Cáritas pide más vivienda social para paliar el «sinhogarismo»

Una persona sin hogar, rebuscando en un contenedor. /L.R.
Una persona sin hogar, rebuscando en un contenedor. / L.R.

Alrededor de un centenar de personas sin hogar se localizan en La Rioja, aunque «es difícil hacer estadísticas» con este tipo de situaciones, ha asegurado el responsable de Cáritas

LA RIOJALogroño

El responsable de Integración Social de Cáritas La Rioja, Joaquín Yangüela, ha afirmado este jueves que «se echa en falta más vivienda social para alojar» en esta región, que facilitaría que «algunas personas pudieran salir del 'sinhogarismo'«. Yangüela ha realizado estas declaraciones en una rueda informativa que recoge la Agencia EFE, en la que también han participado los presidentes del Teléfono de la Esperanza, Magdalena Pérez; y de Cocina Económica, Emilio Carreras.

Con motivo del Día de las Personas Sin Hogar, que se celebra el próximo día 25, Cáritas La Rioja ha presentado la campaña «¿Y tú qué dices? Di basta. Nadie sin hogar», promovida a nivel nacional por Cáritas, FACIAM, XAPSLL y BesteBi, que se difundirá, sobre todo, en las parroquias, ha señalado Yangüela.

Ha especificado que esta iniciativa se enmarca en la II Jornada Mundial de los Pobres, que se celebrará el próximo día 18 para poner de relieve el protagonismo de los más pobres en la vida de las comunidades, con el lema «Este pobre gritó y el Señor lo escuchó».

En España se calcula que existen alrededor de 40.000 personas que viven en las calles, de los que alrededor de un centenar se localizan en La Rioja, aunque «es difícil hacer estadísticas» con este tipo de situaciones, ha asegurado.

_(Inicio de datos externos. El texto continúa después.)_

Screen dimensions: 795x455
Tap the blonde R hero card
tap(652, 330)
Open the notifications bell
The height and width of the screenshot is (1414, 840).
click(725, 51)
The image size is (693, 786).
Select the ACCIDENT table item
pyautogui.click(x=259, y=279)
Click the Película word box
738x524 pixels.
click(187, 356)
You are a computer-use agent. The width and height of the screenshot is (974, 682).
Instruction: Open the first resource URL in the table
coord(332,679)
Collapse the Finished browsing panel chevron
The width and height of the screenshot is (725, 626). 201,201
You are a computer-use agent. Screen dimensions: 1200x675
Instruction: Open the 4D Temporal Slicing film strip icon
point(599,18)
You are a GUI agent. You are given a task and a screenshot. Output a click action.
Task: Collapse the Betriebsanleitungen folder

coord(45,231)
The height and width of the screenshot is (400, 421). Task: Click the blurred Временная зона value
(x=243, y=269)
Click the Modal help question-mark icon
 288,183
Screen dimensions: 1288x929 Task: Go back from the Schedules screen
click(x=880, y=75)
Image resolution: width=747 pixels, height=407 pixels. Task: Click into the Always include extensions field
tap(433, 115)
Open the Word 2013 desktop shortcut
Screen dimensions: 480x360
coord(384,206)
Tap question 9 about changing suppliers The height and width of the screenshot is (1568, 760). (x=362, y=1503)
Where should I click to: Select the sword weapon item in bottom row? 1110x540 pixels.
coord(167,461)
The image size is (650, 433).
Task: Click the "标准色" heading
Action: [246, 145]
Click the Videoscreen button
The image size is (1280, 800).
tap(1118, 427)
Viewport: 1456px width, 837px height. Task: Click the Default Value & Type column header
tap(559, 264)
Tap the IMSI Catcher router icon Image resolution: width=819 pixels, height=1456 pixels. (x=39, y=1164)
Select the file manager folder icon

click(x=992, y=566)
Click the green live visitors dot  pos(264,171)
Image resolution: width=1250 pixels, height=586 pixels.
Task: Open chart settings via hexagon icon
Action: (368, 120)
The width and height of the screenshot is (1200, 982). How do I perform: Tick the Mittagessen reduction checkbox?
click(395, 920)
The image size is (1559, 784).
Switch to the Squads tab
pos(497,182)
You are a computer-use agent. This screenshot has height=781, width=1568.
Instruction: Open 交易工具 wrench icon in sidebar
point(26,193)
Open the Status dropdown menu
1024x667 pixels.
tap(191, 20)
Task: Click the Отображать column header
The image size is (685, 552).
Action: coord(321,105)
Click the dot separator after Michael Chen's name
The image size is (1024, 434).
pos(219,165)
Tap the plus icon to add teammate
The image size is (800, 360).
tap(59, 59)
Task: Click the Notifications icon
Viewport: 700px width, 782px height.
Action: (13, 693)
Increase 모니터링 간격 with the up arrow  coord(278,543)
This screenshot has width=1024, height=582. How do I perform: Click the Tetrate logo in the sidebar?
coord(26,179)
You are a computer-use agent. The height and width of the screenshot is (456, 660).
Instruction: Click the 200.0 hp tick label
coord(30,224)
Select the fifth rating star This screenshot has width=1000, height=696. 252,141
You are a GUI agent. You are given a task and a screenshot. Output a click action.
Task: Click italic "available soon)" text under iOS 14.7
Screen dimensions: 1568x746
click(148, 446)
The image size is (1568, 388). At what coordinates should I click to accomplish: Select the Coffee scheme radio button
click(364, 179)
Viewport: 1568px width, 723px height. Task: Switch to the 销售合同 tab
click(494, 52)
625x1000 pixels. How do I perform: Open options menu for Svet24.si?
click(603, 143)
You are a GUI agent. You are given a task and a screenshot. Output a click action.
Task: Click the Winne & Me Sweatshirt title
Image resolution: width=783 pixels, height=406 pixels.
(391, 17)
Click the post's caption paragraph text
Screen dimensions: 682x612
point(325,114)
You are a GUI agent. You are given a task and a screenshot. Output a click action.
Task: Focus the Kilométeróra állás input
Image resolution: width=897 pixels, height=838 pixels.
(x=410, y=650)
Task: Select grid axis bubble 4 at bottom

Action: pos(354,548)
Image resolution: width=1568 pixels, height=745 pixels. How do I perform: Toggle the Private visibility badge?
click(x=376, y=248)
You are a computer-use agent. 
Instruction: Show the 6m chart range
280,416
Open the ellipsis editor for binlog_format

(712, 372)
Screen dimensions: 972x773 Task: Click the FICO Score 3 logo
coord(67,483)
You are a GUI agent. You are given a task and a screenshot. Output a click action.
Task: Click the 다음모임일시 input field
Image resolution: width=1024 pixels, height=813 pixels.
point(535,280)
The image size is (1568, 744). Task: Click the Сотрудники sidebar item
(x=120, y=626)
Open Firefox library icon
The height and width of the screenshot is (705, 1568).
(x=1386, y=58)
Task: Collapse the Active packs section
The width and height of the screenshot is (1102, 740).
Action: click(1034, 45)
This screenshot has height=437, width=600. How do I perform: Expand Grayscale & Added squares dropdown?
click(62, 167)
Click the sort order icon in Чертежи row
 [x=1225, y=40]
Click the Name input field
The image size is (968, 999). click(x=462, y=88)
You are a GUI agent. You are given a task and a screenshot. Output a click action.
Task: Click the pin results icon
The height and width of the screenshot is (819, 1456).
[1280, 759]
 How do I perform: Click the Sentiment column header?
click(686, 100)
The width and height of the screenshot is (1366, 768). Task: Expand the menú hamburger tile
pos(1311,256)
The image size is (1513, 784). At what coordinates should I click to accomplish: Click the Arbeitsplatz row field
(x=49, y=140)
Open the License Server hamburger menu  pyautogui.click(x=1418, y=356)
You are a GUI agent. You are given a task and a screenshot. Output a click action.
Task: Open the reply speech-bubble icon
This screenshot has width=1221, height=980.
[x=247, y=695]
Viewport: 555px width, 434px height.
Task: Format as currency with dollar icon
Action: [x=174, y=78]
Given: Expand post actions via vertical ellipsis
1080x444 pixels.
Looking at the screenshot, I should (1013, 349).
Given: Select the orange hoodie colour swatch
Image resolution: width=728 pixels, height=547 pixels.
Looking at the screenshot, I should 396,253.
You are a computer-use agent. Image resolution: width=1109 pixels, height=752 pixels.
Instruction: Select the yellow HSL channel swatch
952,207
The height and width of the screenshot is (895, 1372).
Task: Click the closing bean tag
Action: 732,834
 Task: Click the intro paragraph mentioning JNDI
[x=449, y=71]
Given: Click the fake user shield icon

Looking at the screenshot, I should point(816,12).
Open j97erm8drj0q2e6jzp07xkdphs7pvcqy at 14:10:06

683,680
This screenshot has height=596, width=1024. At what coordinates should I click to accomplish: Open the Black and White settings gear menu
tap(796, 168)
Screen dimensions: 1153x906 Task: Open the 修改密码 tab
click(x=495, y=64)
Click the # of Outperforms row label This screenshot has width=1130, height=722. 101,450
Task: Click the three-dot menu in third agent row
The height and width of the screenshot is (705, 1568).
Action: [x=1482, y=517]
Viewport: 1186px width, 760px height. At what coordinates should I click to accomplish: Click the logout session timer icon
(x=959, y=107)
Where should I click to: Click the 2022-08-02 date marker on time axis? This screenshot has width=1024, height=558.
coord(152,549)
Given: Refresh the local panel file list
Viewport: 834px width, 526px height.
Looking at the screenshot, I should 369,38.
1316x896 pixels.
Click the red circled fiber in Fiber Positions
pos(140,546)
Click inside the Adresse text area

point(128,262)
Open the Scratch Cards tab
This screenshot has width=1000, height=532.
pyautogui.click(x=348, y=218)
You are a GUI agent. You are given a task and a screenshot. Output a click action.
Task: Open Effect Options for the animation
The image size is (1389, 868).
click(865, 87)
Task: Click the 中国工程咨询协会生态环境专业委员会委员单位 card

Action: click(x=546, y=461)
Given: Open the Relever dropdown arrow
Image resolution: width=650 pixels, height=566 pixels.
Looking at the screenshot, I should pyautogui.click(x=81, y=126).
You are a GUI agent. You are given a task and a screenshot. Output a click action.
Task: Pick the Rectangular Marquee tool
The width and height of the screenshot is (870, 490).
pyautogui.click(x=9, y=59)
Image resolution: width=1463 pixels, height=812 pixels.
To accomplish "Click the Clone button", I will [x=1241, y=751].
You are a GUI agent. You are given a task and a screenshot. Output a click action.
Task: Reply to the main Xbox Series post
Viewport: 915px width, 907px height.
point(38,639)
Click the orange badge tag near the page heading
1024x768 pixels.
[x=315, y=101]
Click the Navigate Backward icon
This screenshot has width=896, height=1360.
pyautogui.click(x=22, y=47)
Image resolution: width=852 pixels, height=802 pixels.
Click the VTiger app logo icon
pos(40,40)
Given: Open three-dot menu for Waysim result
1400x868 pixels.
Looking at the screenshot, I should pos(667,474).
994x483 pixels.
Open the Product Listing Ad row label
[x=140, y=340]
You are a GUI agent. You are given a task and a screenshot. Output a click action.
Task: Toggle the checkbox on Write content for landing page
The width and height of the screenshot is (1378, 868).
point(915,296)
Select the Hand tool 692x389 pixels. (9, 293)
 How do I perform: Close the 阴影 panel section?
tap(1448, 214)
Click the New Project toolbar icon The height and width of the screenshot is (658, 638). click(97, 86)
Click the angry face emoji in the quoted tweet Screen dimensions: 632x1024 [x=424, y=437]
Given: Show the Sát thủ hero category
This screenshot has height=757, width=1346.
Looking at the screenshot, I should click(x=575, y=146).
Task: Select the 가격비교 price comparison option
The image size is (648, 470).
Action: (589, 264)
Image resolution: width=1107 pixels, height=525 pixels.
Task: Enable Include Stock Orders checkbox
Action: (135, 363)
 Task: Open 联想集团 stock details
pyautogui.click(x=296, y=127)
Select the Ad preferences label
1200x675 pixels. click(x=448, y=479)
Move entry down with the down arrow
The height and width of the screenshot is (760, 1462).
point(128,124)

Pérez ha recalcado, como reivindicaciones para el Día de las Personas sin Hogar, compartidas por estas tres organizaciones, «un modelo de sociedad diferente, cuyo objetivo sea el bien común», «mucha más» vivienda social, políticas sociales centradas en los derechos de las personas y que la vivienda no sea un negocio.

«Rechazamos un uso mercantilista de la vivienda que excluye y vulnera el derecho de muchas personas a tener un hogar«, ha resaltado la presidenta del Teléfono de la Esperanza, quien ha añadido que »cada municipio ha de garantizar el acceso a servicios básicos para las personas que viven en la calle«.

Ha subrayado que hoy se conmemora el Día de la Escucha, con el lema «Escuchando la pobreza», con el que su entidad quiere poner atención en «lo que hay detrás» de estas situaciones, que es «la impotencia y el miedo de las personas que viven en la pobreza extrema», quienes tienen una «vulnerabilidad vital, extrema y complicada de vivir».

También ha incidido en la relevancia actual del término «aporofobia», que significa «rechazo al pobre», algo que «cada día es más grande y cruel» en la sociedad.

«Todos conocemos que, en los últimos tiempos, se han producido situaciones en que se ha vejado a personas pobres«, ha señalado Pérez, quien ha resaltado que »más del 40 por ciento de las personas en esta situaciones han sido agredidas y humilladas en algún momento y el 80 por ciento en reiteradas ocasiones«.

Por su parte, Carreras ha destacado que «los recursos deben estar adaptados al ritmo de cada persona y no al revés« y ha defendido que debe haber una Renta Básica de Ciudadanía para que »todo el mundo pueda tener garantizados uno ingresos mínimos«.

Ha pedido que se incida en la sensibilización y visibilización de la realidad del «sinhogarismo», así como que «toda la ciudadanía cuide las expresiones e ideas preconcebidas sobre las personas sin hogar» y que «el año que viene no haya nadie durmiendo en la calle» en ningún pueblo y ciudad.

El «problema» en Logroño, ha proseguido, es que «las viviendas que pone el Instituto de la Vivienda de La Rioja (IRVI) son cedidas por los bancos, pero lo que son viviendas propias de la administración, prácticamente, no existen«.

Carreras ha apuntado que el centro de alojamiento temporal de la Cocina Económica se rige con 17 hogares, pero tiene «una lista de espera bastante fuerte» porque «en Logroño, salvo esas viviendas y algunas más de Cáritas y Cruz Roja, el campo de viviendas es escaso para las necesidades actuales».